# Warrant Reader Leaderboard — Submission Harness (v0)

**Status:** v0 scaffold. Public submission flow is **in progress**. This repo
documents the protocol, schemas, and runner shape so external readers can begin
preparing submissions while we finalise the frozen-retrieval artifact and the
hosted judge service.

The leaderboard itself is live at:

- **Page:** <https://manifoldmemory.ai/leaderboard>
- **Machine-readable manifest:** <https://manifoldmemory.ai/leaderboard.json>

---

## What this benchmark measures

A single, narrow question:

> Given the **same 500 LongMemEval-S questions**, the **same top-10 retrieved
> evidence chunks** (`R@5 = 96.20%` on a frozen retrieval pipeline), and the
> **same GPT-4o judge** (5 seeds, 3-of-5 majority vote), **which reader can
> actually use the evidence?**

It is **not** a general LongMemEval leaderboard. Submissions cannot bring their
own retrieval — that's the entire point. Reader quality is the variable;
retrieval, prompting, and judging are held fixed.

## Tracks

| Track              | What it accepts                                      | Ranked? |
|--------------------|------------------------------------------------------|--------:|
| Open-weights       | HuggingFace model id or local weights, single-pass   | yes     |
| Closed / API       | OpenAI / Anthropic / Google / Mistral API endpoints  | no      |
| Experimental       | Routed / fallback variants (must declare router)     | yes\*   |

\* Experimental rows ship alongside the canonical row but are clearly labelled
on the page. The canonical row is the one we publicly stand behind.

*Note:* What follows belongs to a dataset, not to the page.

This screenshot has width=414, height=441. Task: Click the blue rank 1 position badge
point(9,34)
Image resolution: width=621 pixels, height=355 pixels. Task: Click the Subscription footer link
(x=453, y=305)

## Frozen retrieval contract

Every submission consumes the **identical** evidence file:

- `BGE-large ∪ QNDN v0 ∪ BM25` candidate union
- Reciprocal-Rank Fusion, `k = 60`
- MixK reranker, top-10 to reader
- `481 / 500` questions have the gold-source fragment in top-5
  (`R@5 = 96.20%`)

The artifact is `artifacts/frozen_retrieval_topK_500q.v1.jsonl` (size:
~12 MB). Each line is one question with its top-10 chunks, qtype, and a
deterministic `evidence_hash`.

**This artifact is currently `[PENDING UPLOAD]`. Email
`contact@manifoldmemory.ai` for early access.**

## How a submission works

```bash
# 1. Install
pip install -r runner/requirements.txt

# 2. Pull the frozen retrieval artifact (manifest verifies SHA-256)
python runner/fetch_artifacts.py

# 3. Run your reader against the artifact
python runner/run_reader.py \
    --reader hf://meta-llama/Llama-3.1-8B-Instruct \
    --artifact artifacts/frozen_retrieval_topK_500q.v1.jsonl \
    --prompt   artifacts/benchmark_prompt.v1.md \
    --out      submissions/llama-3.1-8b.jsonl

# 4. Judge (calls GPT-4o K=5; ~$3 per submission)
python runner/judge.py \
    --submission submissions/llama-3.1-8b.jsonl \
    --out        submissions/llama-3.1-8b.judged.jsonl

# 5. Score and emit a leaderboard row
python runner/score.py \
    --judged submissions/llama-3.1-8b.judged.jsonl \
    --out    submissions/llama-3.1-8b.row.json
```

The output `*.row.json` matches `artifacts/submission_schema.json` exactly.
That's what we ingest into `leaderboard.json`.

## Schema

See [`artifacts/submission_schema.json`](./artifacts/submission_schema.json)
for the JSON-Schema definition. Every existing leaderboard row is a valid
instance.

## Roadmap

- [x] Public leaderboard page with track separation and qtype breakdown
- [x] Machine-readable `leaderboard.json` manifest
- [x] Schema definition for submission rows
- [ ] Publish `frozen_retrieval_topK_500q.v1.jsonl` (size: ~12 MB)
- [ ] Publish `benchmark_prompt.v1.md`
- [ ] Publish reference reader implementations (HF + vLLM)
- [ ] Publish hosted judge service or self-host instructions
- [ ] Add Mistral-7B as a third-party open row
- [ ] Replace oracle-qtype routing with learned classifier in the canonical row

## Contact

Submissions, questions, methodology disputes:
[contact@manifoldmemory.ai](mailto:contact@manifoldmemory.ai)

This repo will eventually live on GitHub. Until then, this directory is the
canonical source of truth for the protocol shape.